§ **Data supplied**
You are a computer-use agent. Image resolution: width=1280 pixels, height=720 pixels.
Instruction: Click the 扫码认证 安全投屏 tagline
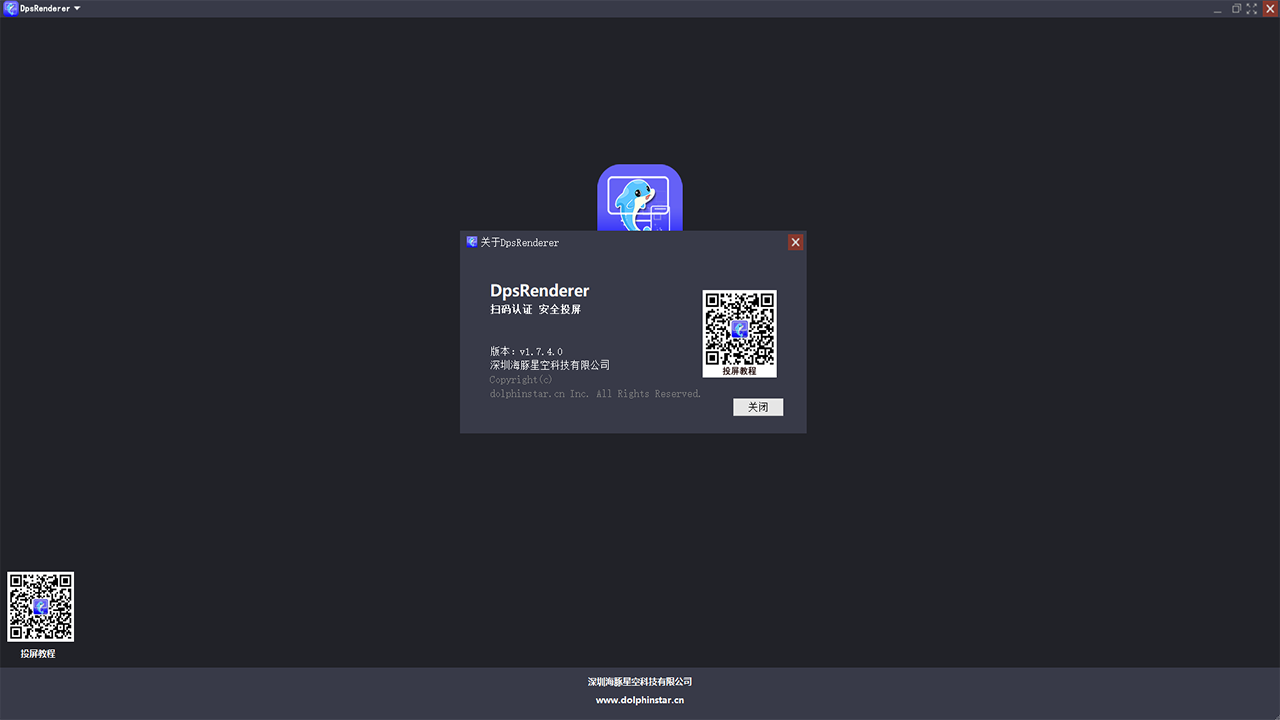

---

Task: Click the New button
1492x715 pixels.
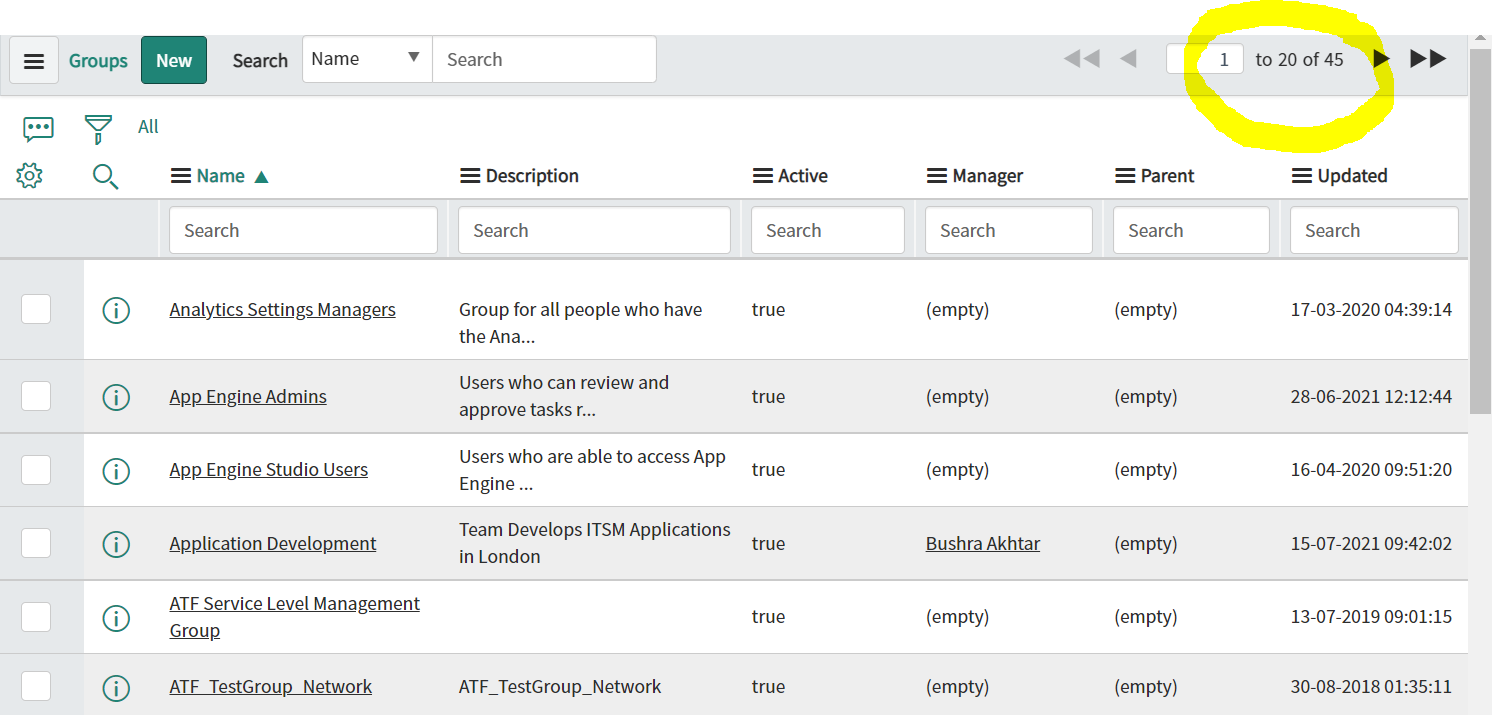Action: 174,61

==

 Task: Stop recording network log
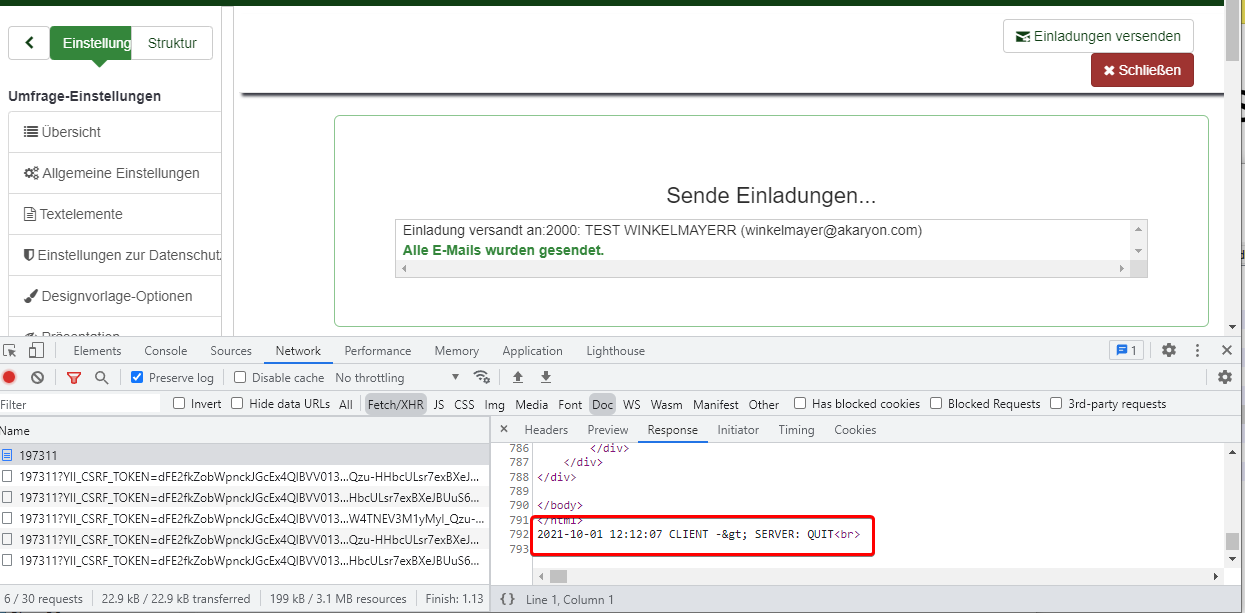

§ **Brief**
Everything above from the line containing "You are a computer-use" down to the line containing "Instruction: Click the 扫码认证 安全投屏 tagline" is to be transcribed exactly, with both of those lines included and nothing else added.

§ **Worked solution**
You are a computer-use agent. Image resolution: width=1280 pixels, height=720 pixels.
Instruction: Click the 扫码认证 安全投屏 tagline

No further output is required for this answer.